Provide an exact reproduction of every entry.
⁂
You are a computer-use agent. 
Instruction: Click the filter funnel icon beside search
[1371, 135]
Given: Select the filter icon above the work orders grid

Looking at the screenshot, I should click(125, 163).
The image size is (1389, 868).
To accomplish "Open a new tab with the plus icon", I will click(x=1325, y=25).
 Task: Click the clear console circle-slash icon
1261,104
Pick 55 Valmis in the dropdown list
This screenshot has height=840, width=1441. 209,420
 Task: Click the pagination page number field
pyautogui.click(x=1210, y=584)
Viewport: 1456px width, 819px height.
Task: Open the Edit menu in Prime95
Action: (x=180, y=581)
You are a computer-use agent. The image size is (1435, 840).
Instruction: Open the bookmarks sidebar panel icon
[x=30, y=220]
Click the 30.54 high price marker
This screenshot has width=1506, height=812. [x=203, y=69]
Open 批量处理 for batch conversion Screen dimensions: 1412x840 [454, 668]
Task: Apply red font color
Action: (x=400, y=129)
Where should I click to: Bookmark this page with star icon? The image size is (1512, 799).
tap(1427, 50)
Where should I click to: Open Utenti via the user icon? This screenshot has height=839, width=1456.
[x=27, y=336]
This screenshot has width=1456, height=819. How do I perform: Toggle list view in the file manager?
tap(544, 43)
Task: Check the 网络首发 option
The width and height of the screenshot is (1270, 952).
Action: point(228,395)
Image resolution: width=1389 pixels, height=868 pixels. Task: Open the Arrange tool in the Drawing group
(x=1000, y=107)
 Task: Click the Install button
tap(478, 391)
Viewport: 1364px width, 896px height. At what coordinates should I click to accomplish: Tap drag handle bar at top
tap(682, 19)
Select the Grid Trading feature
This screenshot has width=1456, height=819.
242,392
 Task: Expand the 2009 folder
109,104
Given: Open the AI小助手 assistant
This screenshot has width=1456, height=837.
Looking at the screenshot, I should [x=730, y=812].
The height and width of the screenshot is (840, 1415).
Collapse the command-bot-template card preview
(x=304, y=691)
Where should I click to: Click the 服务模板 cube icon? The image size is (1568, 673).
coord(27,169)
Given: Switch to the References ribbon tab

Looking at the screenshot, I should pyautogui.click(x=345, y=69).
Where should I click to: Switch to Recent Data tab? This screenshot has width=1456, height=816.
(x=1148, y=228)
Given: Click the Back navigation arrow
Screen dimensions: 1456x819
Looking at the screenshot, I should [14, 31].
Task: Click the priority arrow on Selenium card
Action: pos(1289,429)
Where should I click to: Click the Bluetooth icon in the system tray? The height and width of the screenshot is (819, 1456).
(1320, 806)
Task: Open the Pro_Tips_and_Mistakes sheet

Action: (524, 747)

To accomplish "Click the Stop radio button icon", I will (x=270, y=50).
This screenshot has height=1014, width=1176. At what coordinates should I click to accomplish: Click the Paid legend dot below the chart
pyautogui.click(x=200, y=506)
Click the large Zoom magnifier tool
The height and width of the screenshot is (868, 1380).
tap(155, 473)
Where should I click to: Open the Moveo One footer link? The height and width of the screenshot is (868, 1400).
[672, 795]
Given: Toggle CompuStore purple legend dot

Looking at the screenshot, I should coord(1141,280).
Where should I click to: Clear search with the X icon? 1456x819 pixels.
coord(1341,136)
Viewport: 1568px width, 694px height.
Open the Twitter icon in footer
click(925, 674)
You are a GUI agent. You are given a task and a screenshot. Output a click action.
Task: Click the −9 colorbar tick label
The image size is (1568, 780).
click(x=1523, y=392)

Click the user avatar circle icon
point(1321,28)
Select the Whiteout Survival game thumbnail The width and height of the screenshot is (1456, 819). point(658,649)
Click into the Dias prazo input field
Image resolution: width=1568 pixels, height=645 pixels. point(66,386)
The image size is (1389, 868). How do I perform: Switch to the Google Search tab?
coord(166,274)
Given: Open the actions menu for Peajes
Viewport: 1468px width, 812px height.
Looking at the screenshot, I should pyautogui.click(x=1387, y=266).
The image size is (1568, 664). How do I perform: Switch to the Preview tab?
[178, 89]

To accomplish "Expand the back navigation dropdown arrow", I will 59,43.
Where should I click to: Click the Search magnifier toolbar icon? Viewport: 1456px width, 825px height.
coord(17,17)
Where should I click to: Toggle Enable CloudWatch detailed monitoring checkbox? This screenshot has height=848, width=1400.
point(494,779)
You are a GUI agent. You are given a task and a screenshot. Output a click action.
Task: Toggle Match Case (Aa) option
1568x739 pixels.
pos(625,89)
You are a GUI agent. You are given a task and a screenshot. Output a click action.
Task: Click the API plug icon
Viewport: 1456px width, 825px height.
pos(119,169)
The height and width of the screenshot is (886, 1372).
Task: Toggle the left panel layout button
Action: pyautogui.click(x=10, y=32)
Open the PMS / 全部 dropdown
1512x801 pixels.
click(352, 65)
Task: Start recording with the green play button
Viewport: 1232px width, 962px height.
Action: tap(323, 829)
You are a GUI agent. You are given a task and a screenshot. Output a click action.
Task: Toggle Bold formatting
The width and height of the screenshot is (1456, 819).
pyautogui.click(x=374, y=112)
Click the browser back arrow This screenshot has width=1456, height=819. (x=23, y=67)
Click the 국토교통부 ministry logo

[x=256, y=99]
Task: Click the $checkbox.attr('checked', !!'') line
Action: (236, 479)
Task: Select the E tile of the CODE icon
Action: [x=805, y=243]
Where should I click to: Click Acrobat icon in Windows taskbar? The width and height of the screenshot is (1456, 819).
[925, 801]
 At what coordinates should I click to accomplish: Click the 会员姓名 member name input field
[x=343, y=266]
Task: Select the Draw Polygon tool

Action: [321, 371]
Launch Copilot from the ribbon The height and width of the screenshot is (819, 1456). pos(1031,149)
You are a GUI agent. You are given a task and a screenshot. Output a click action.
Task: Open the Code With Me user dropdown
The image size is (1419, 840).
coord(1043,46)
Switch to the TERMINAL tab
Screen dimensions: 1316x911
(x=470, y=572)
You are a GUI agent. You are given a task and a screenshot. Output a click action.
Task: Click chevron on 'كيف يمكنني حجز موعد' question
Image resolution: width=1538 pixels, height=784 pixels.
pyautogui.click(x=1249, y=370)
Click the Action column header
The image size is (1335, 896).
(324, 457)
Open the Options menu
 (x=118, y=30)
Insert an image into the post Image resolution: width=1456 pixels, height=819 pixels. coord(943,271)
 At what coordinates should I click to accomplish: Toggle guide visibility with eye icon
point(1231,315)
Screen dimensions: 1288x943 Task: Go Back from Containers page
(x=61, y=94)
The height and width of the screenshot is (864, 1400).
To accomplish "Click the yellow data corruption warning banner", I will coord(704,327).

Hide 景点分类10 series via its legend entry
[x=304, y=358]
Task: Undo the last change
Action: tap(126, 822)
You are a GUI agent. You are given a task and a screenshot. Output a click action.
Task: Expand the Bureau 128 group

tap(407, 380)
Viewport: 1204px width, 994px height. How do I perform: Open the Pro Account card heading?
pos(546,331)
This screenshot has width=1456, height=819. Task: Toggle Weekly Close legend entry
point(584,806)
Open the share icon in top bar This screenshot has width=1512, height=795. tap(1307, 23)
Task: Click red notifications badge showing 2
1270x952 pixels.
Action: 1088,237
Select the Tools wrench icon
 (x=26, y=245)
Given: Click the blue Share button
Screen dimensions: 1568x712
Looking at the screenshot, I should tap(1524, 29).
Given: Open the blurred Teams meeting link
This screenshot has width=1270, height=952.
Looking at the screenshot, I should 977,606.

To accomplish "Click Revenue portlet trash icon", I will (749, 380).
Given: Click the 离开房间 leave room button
⁂
## [Exercise output]
You are a computer-use agent. 
Instruction: Click the filter funnel icon beside search
[1371, 135]
Given: Select the filter icon above the work orders grid

Looking at the screenshot, I should click(125, 163).
The image size is (1389, 868).
To accomplish "Open a new tab with the plus icon", I will click(x=1325, y=25).
 Task: Click the clear console circle-slash icon
1261,104
Pick 55 Valmis in the dropdown list
This screenshot has height=840, width=1441. 209,420
 Task: Click the pagination page number field
pyautogui.click(x=1210, y=584)
Viewport: 1456px width, 819px height.
Task: Open the Edit menu in Prime95
Action: (x=180, y=581)
You are a computer-use agent. The image size is (1435, 840).
Instruction: Open the bookmarks sidebar panel icon
[x=30, y=220]
Click the 30.54 high price marker
This screenshot has width=1506, height=812. [x=203, y=69]
Open 批量处理 for batch conversion Screen dimensions: 1412x840 [454, 668]
Task: Apply red font color
Action: (x=400, y=129)
Where should I click to: Bookmark this page with star icon? The image size is (1512, 799).
tap(1427, 50)
Where should I click to: Open Utenti via the user icon? This screenshot has height=839, width=1456.
[x=27, y=336]
This screenshot has width=1456, height=819. How do I perform: Toggle list view in the file manager?
tap(544, 43)
Task: Check the 网络首发 option
The width and height of the screenshot is (1270, 952).
Action: point(228,395)
Image resolution: width=1389 pixels, height=868 pixels. Task: Open the Arrange tool in the Drawing group
(x=1000, y=107)
 Task: Click the Install button
tap(478, 391)
Viewport: 1364px width, 896px height. At what coordinates should I click to accomplish: Tap drag handle bar at top
tap(682, 19)
Select the Grid Trading feature
This screenshot has width=1456, height=819.
242,392
 Task: Expand the 2009 folder
109,104
Given: Open the AI小助手 assistant
This screenshot has width=1456, height=837.
Looking at the screenshot, I should [x=730, y=812].
The height and width of the screenshot is (840, 1415).
Collapse the command-bot-template card preview
(x=304, y=691)
Where should I click to: Click the 服务模板 cube icon? The image size is (1568, 673).
coord(27,169)
Given: Switch to the References ribbon tab

Looking at the screenshot, I should pyautogui.click(x=345, y=69).
Where should I click to: Switch to Recent Data tab? This screenshot has width=1456, height=816.
(x=1148, y=228)
Given: Click the Back navigation arrow
Screen dimensions: 1456x819
Looking at the screenshot, I should [14, 31].
Task: Click the priority arrow on Selenium card
Action: pos(1289,429)
Where should I click to: Click the Bluetooth icon in the system tray? The height and width of the screenshot is (819, 1456).
(1320, 806)
Task: Open the Pro_Tips_and_Mistakes sheet

Action: (524, 747)

To accomplish "Click the Stop radio button icon", I will (x=270, y=50).
This screenshot has height=1014, width=1176. At what coordinates should I click to accomplish: Click the Paid legend dot below the chart
pyautogui.click(x=200, y=506)
Click the large Zoom magnifier tool
The height and width of the screenshot is (868, 1380).
tap(155, 473)
Where should I click to: Open the Moveo One footer link? The height and width of the screenshot is (868, 1400).
[672, 795]
Given: Toggle CompuStore purple legend dot

Looking at the screenshot, I should coord(1141,280).
Where should I click to: Clear search with the X icon? 1456x819 pixels.
coord(1341,136)
Viewport: 1568px width, 694px height.
Open the Twitter icon in footer
click(925, 674)
You are a GUI agent. You are given a task and a screenshot. Output a click action.
Task: Click the −9 colorbar tick label
The image size is (1568, 780).
click(x=1523, y=392)

Click the user avatar circle icon
point(1321,28)
Select the Whiteout Survival game thumbnail The width and height of the screenshot is (1456, 819). point(658,649)
Click into the Dias prazo input field
Image resolution: width=1568 pixels, height=645 pixels. point(66,386)
The image size is (1389, 868). How do I perform: Switch to the Google Search tab?
coord(166,274)
Given: Open the actions menu for Peajes
Viewport: 1468px width, 812px height.
Looking at the screenshot, I should pyautogui.click(x=1387, y=266).
The image size is (1568, 664). How do I perform: Switch to the Preview tab?
[178, 89]

To accomplish "Expand the back navigation dropdown arrow", I will 59,43.
Where should I click to: Click the Search magnifier toolbar icon? Viewport: 1456px width, 825px height.
coord(17,17)
Where should I click to: Toggle Enable CloudWatch detailed monitoring checkbox? This screenshot has height=848, width=1400.
point(494,779)
You are a GUI agent. You are given a task and a screenshot. Output a click action.
Task: Toggle Match Case (Aa) option
1568x739 pixels.
pos(625,89)
You are a GUI agent. You are given a task and a screenshot. Output a click action.
Task: Click the API plug icon
Viewport: 1456px width, 825px height.
pos(119,169)
The height and width of the screenshot is (886, 1372).
Task: Toggle the left panel layout button
Action: pyautogui.click(x=10, y=32)
Open the PMS / 全部 dropdown
1512x801 pixels.
click(352, 65)
Task: Start recording with the green play button
Viewport: 1232px width, 962px height.
Action: tap(323, 829)
You are a GUI agent. You are given a task and a screenshot. Output a click action.
Task: Toggle Bold formatting
The width and height of the screenshot is (1456, 819).
pyautogui.click(x=374, y=112)
Click the browser back arrow This screenshot has width=1456, height=819. (x=23, y=67)
Click the 국토교통부 ministry logo

[x=256, y=99]
Task: Click the $checkbox.attr('checked', !!'') line
Action: (236, 479)
Task: Select the E tile of the CODE icon
Action: [x=805, y=243]
Where should I click to: Click Acrobat icon in Windows taskbar? The width and height of the screenshot is (1456, 819).
[925, 801]
 At what coordinates should I click to accomplish: Click the 会员姓名 member name input field
[x=343, y=266]
Task: Select the Draw Polygon tool

Action: [321, 371]
Launch Copilot from the ribbon The height and width of the screenshot is (819, 1456). pos(1031,149)
You are a GUI agent. You are given a task and a screenshot. Output a click action.
Task: Open the Code With Me user dropdown
The image size is (1419, 840).
coord(1043,46)
Switch to the TERMINAL tab
Screen dimensions: 1316x911
(x=470, y=572)
You are a GUI agent. You are given a task and a screenshot. Output a click action.
Task: Click chevron on 'كيف يمكنني حجز موعد' question
Image resolution: width=1538 pixels, height=784 pixels.
pyautogui.click(x=1249, y=370)
Click the Action column header
The image size is (1335, 896).
(324, 457)
Open the Options menu
 (x=118, y=30)
Insert an image into the post Image resolution: width=1456 pixels, height=819 pixels. coord(943,271)
 At what coordinates should I click to accomplish: Toggle guide visibility with eye icon
point(1231,315)
Screen dimensions: 1288x943 Task: Go Back from Containers page
(x=61, y=94)
The height and width of the screenshot is (864, 1400).
To accomplish "Click the yellow data corruption warning banner", I will coord(704,327).

Hide 景点分类10 series via its legend entry
[x=304, y=358]
Task: Undo the last change
Action: tap(126, 822)
You are a GUI agent. You are given a task and a screenshot. Output a click action.
Task: Expand the Bureau 128 group

tap(407, 380)
Viewport: 1204px width, 994px height. How do I perform: Open the Pro Account card heading?
pos(546,331)
This screenshot has width=1456, height=819. Task: Toggle Weekly Close legend entry
point(584,806)
Open the share icon in top bar This screenshot has width=1512, height=795. tap(1307, 23)
Task: Click red notifications badge showing 2
1270x952 pixels.
Action: 1088,237
Select the Tools wrench icon
 (x=26, y=245)
Given: Click the blue Share button
Screen dimensions: 1568x712
Looking at the screenshot, I should tap(1524, 29).
Given: Open the blurred Teams meeting link
This screenshot has width=1270, height=952.
Looking at the screenshot, I should 977,606.

To accomplish "Click Revenue portlet trash icon", I will (749, 380).
Given: Click the 离开房间 leave room button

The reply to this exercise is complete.